#### [Instructions for the task]
Show all lines of the entries in which the word "screenshot" is found.

#### [Entries provided]
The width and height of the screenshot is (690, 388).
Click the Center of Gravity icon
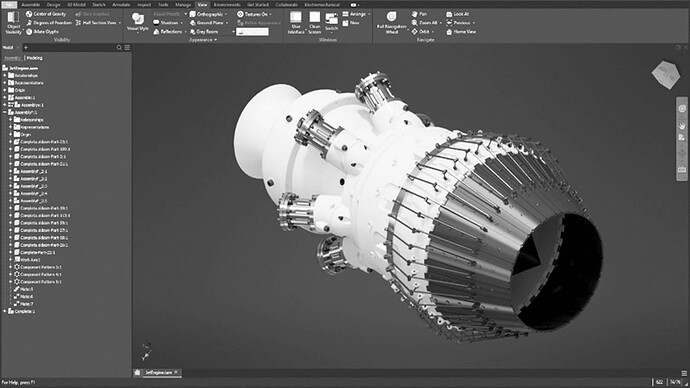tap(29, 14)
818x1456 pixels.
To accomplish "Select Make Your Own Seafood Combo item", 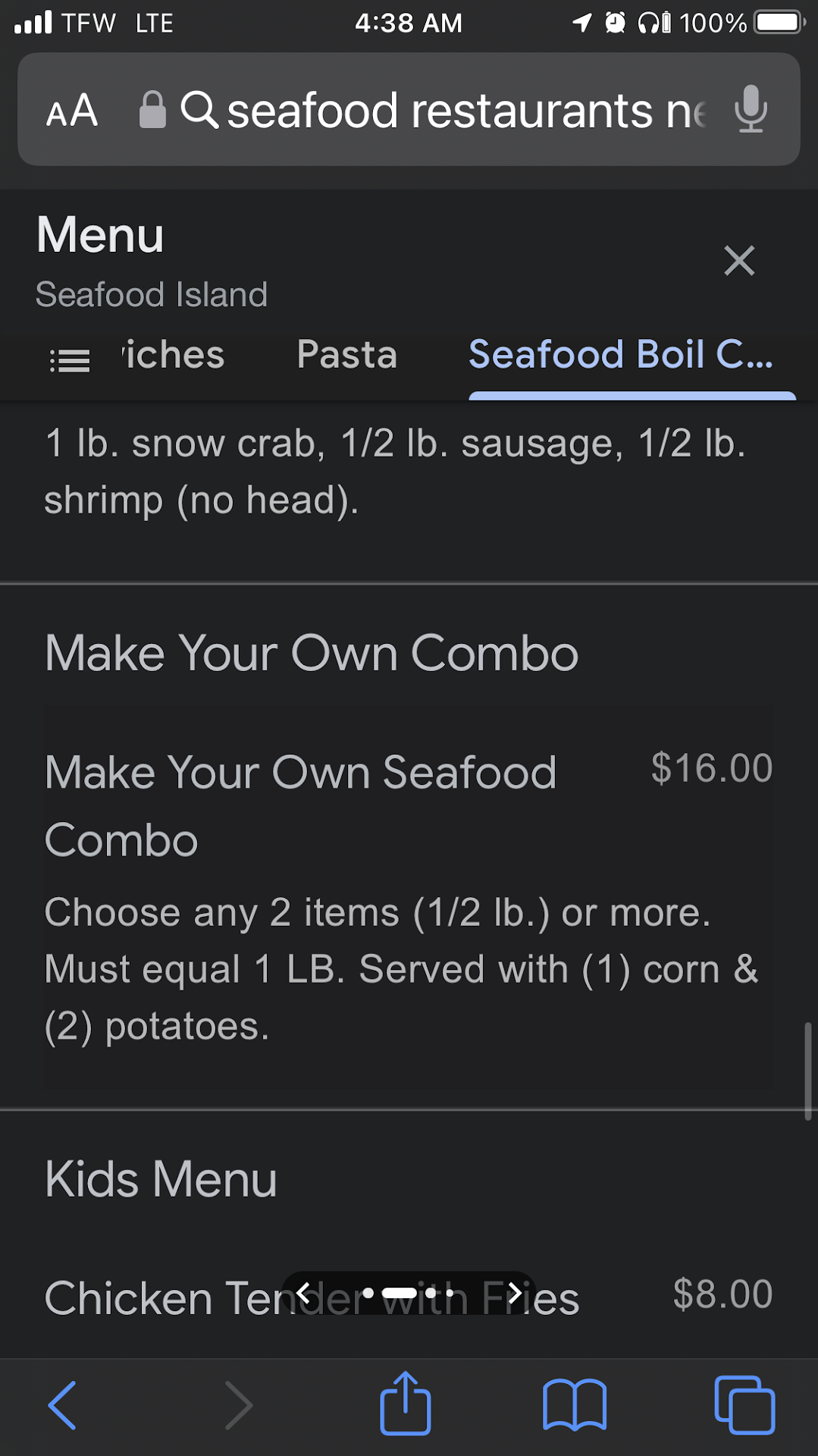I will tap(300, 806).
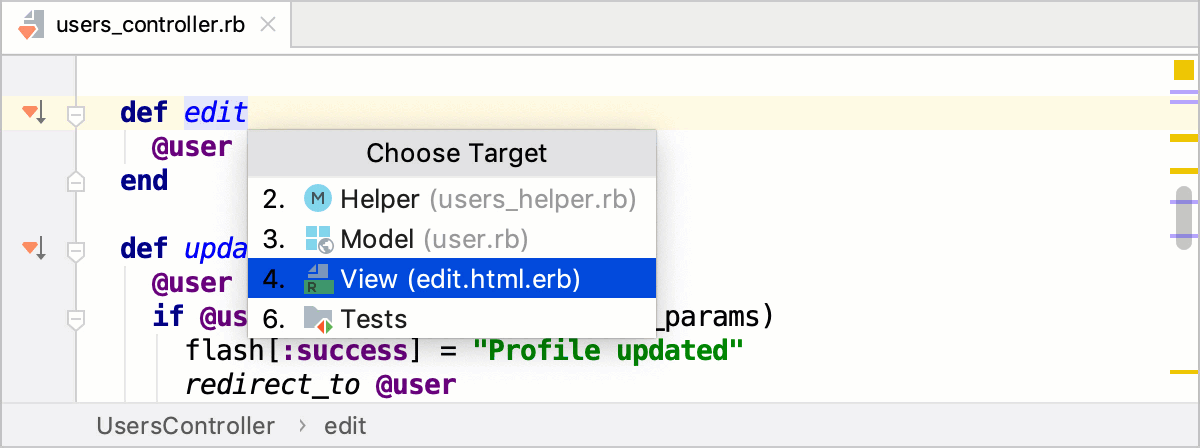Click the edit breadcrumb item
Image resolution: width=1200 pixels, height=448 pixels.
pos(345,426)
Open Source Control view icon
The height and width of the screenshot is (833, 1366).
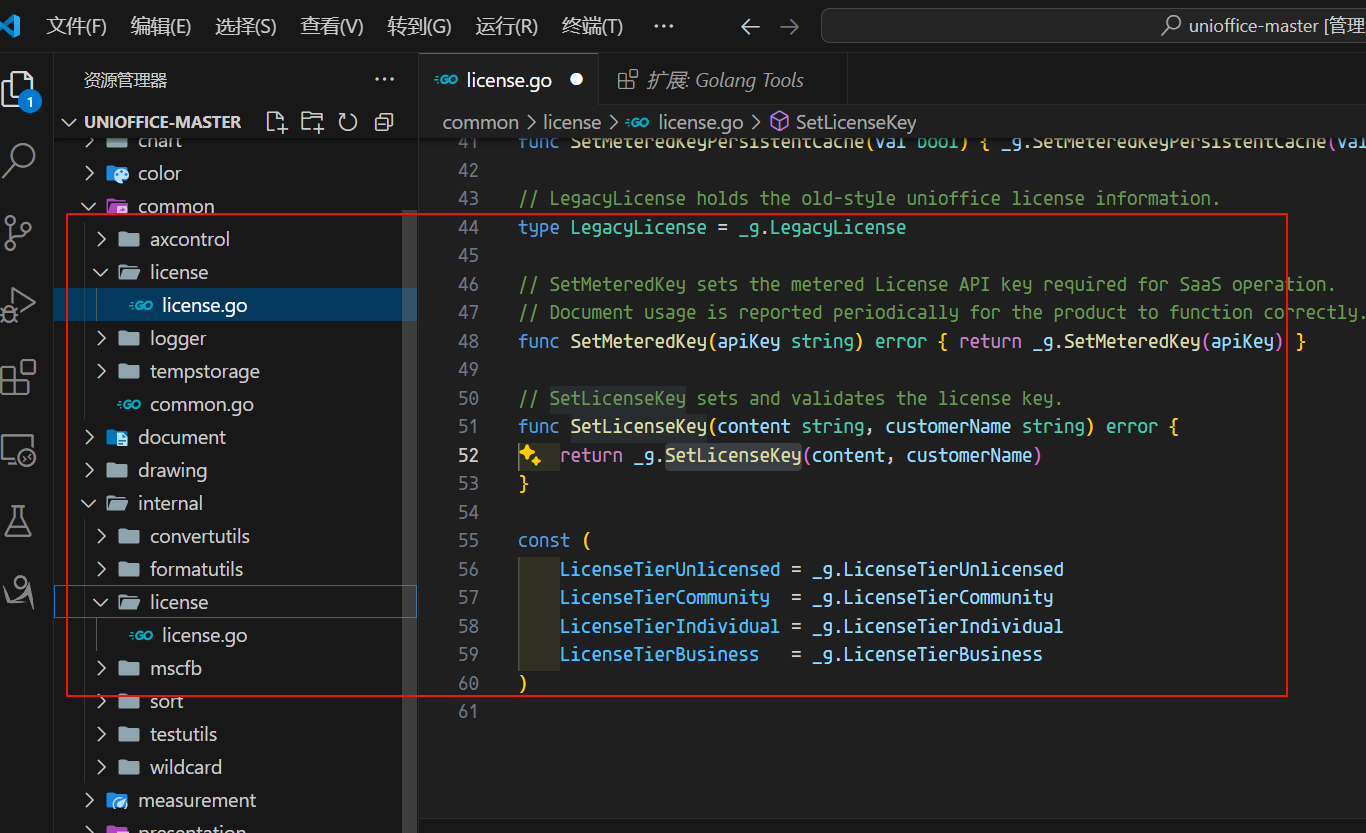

#### [Output of the exercise]
The width and height of the screenshot is (690, 388).
The height and width of the screenshot is (833, 1366).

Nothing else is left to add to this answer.